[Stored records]
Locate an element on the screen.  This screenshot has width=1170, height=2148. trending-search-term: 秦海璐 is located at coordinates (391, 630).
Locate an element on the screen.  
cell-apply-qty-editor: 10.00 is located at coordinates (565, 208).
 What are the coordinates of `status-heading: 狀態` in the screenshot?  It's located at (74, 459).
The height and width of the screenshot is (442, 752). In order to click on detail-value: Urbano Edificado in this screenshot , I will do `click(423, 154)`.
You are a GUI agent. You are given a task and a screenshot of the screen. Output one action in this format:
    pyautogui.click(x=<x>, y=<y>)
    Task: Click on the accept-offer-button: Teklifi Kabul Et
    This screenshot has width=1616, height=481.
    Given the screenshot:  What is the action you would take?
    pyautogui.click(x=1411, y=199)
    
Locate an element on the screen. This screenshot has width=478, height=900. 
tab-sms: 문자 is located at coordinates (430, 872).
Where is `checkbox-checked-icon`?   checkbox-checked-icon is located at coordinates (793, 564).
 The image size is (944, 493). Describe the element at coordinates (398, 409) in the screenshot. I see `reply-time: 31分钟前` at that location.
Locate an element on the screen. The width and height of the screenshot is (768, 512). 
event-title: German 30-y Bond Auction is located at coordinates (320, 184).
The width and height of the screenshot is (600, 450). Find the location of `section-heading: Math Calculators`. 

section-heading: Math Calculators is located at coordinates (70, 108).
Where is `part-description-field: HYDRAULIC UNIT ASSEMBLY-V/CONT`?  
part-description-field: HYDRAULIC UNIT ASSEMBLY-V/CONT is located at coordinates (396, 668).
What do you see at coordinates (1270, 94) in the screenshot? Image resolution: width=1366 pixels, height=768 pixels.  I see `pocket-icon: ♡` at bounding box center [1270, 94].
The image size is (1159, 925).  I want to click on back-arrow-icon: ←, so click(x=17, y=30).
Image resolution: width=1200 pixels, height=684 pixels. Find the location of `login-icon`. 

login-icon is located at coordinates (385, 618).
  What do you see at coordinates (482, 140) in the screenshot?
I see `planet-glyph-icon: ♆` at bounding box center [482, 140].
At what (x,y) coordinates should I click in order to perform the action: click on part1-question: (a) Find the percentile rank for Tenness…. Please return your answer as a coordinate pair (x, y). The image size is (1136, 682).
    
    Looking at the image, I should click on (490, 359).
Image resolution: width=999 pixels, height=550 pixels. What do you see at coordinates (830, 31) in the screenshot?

-- Exercise requirements --
Retype every one of the lines above word for word, keeping their order, spacing, and punctuation unchanged.

-- Exercise answer --
Locate an element on the screen.  This screenshot has width=1170, height=2148. trending-search-term: 秦海璐 is located at coordinates (391, 630).
Locate an element on the screen.  
cell-apply-qty-editor: 10.00 is located at coordinates (565, 208).
 What are the coordinates of `status-heading: 狀態` in the screenshot?  It's located at (74, 459).
The height and width of the screenshot is (442, 752). In order to click on detail-value: Urbano Edificado in this screenshot , I will do `click(423, 154)`.
You are a GUI agent. You are given a task and a screenshot of the screen. Output one action in this format:
    pyautogui.click(x=<x>, y=<y>)
    Task: Click on the accept-offer-button: Teklifi Kabul Et
    This screenshot has width=1616, height=481.
    Given the screenshot:  What is the action you would take?
    pyautogui.click(x=1411, y=199)
    
Locate an element on the screen. This screenshot has width=478, height=900. 
tab-sms: 문자 is located at coordinates (430, 872).
Where is `checkbox-checked-icon`?   checkbox-checked-icon is located at coordinates (793, 564).
 The image size is (944, 493). Describe the element at coordinates (398, 409) in the screenshot. I see `reply-time: 31分钟前` at that location.
Locate an element on the screen. The width and height of the screenshot is (768, 512). 
event-title: German 30-y Bond Auction is located at coordinates (320, 184).
The width and height of the screenshot is (600, 450). Find the location of `section-heading: Math Calculators`. 

section-heading: Math Calculators is located at coordinates (70, 108).
Where is `part-description-field: HYDRAULIC UNIT ASSEMBLY-V/CONT`?  
part-description-field: HYDRAULIC UNIT ASSEMBLY-V/CONT is located at coordinates (396, 668).
What do you see at coordinates (1270, 94) in the screenshot? Image resolution: width=1366 pixels, height=768 pixels.  I see `pocket-icon: ♡` at bounding box center [1270, 94].
The image size is (1159, 925).  I want to click on back-arrow-icon: ←, so click(x=17, y=30).
Image resolution: width=1200 pixels, height=684 pixels. Find the location of `login-icon`. 

login-icon is located at coordinates (385, 618).
  What do you see at coordinates (482, 140) in the screenshot?
I see `planet-glyph-icon: ♆` at bounding box center [482, 140].
At what (x,y) coordinates should I click in order to perform the action: click on part1-question: (a) Find the percentile rank for Tenness…. Please return your answer as a coordinate pair (x, y). The image size is (1136, 682).
    
    Looking at the image, I should click on (490, 359).
Image resolution: width=999 pixels, height=550 pixels. What do you see at coordinates (830, 31) in the screenshot?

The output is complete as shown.